08.10. I’m inhaled by a man working at a computer. Had the membranes in his nasal passages and throat been moist and healthy, I might have been prevented from entering. But he drank several glasses of good red wine last night and hasn’t drunk much water, so the membranes are dry and vulnerable.

08.12. My spikes penetrate the plasma membrane of one of his body cells and I enter the cell. I make my way swiftly toward the nucleus. Then the process of duplication has begun.

11.28. I’ll spare the details, but the replication process is swift and efficient. It’s ensured the survival and proliferation of my species despite medical advances. My offspring acquire a portion of lipid membrane from the plasma membrane and ease their way out. Then they move on to other cells.
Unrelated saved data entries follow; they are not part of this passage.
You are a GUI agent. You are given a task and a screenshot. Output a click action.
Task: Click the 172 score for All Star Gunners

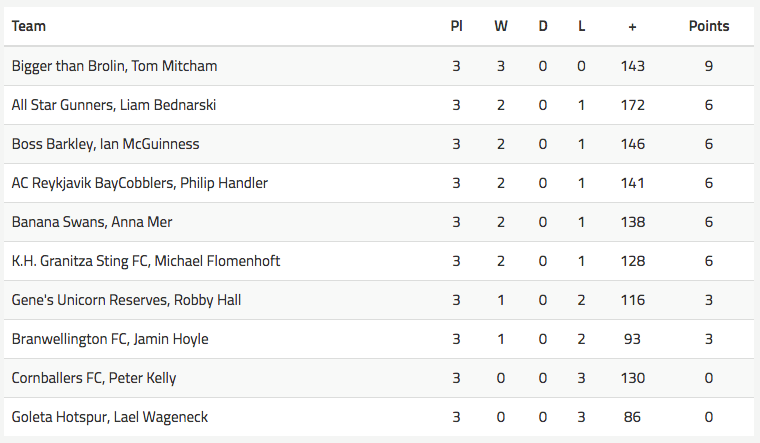coord(633,105)
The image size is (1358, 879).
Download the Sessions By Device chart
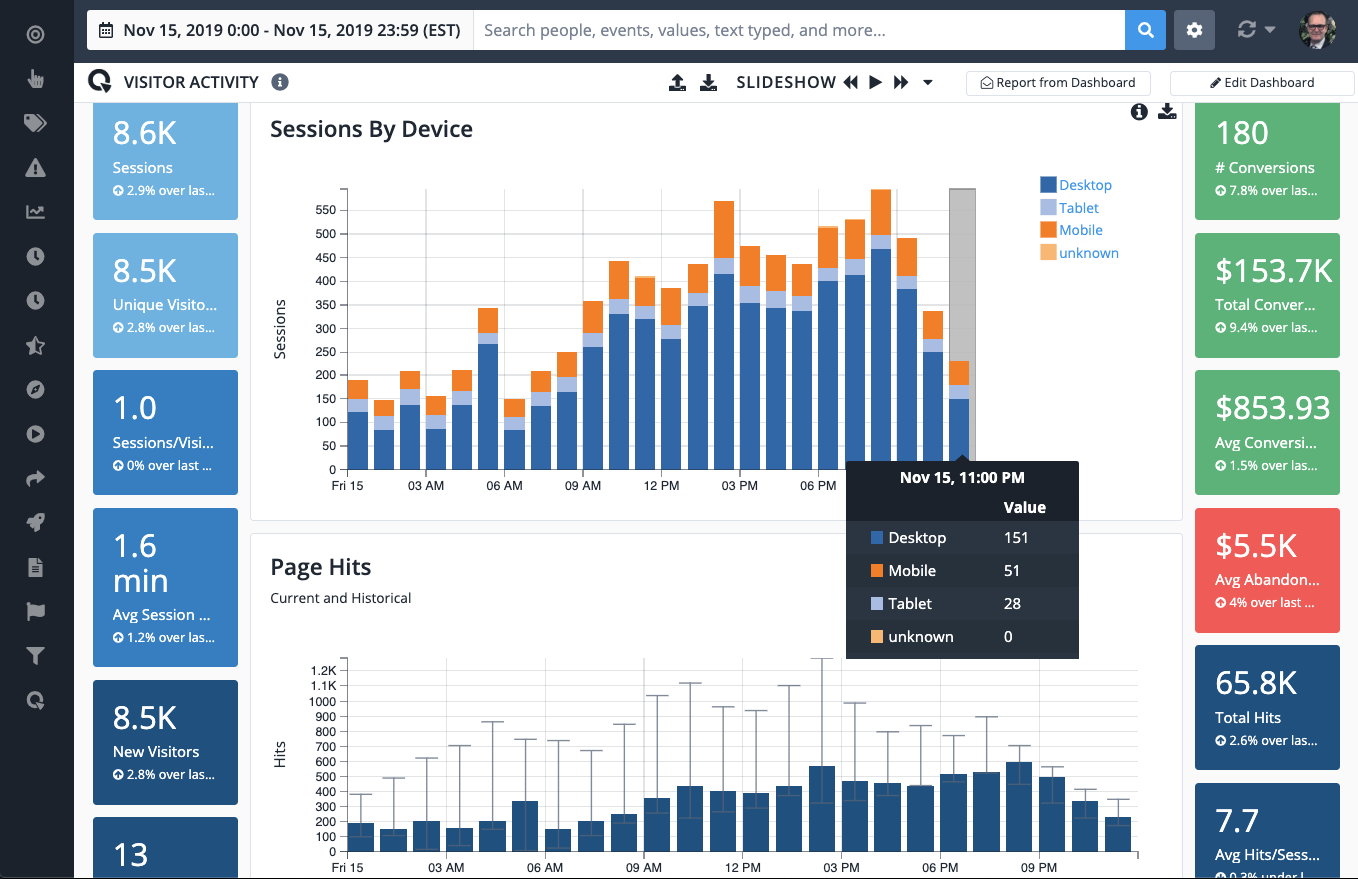pyautogui.click(x=1167, y=112)
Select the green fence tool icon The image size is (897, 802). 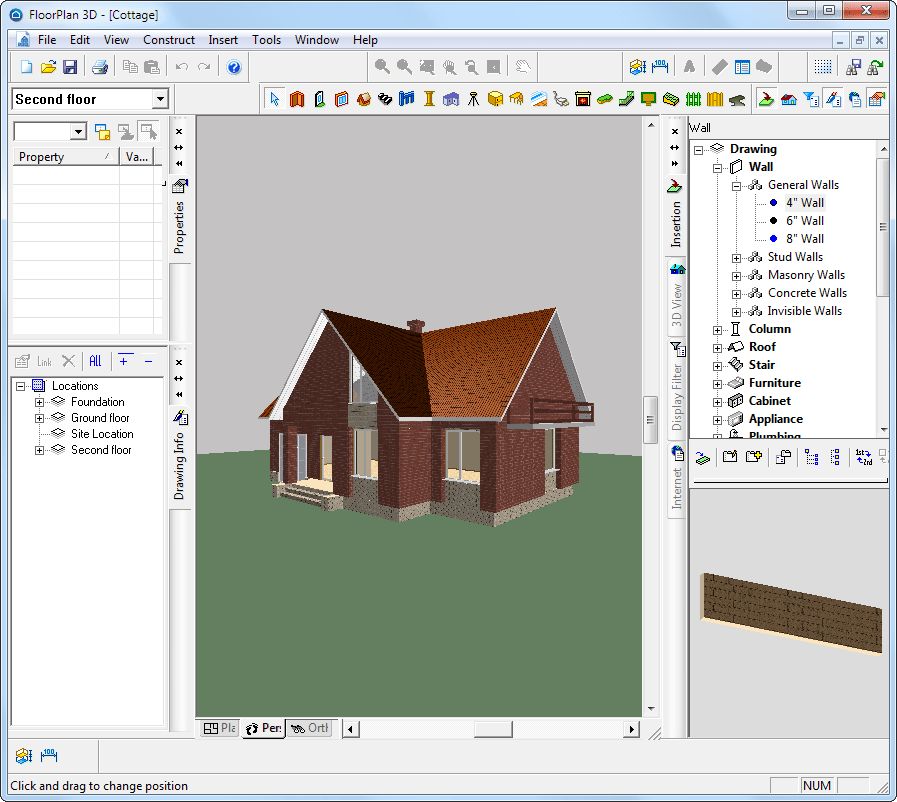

14.48. By now the process of replication has taken place thousands of times. The man sitting at his computer is feeling a slight soreness in his throat. No wonder – his body is alive with activity. Each of my comrades is hard at work. The symptoms of our presence will make themselves apparent as the day wears on.

17.30. Full-scale war has erupted, with hostilities on all fronts. The man’s immune system is battling our forces and the casualties on both sides are appalling. His immune system has been weakened by the coffee he drinks and by the cigarettes he smokes. These habits have depleted his system of the Vitamin C his immune system needs to stay powerful. We’re winning.

20.15. The man has cancelled his dinner plans and is feeling thoroughly miserable. Our forces are exerting their influence everywhere now and the man is exhibiting the classic symptoms of our regime – raised temperature, headache, aching muscles and slight nausea. By the time he starts taking his medication we’ll have established a beachhead in his body that will his immune system will take days to conquer.

22.48. The man coughs and several of my comrades are expelled into the surrounding air. Fortunately he’s standing in the queue at a 24-hour pharmacy at the time, so there are plenty of receptive bodies in the area.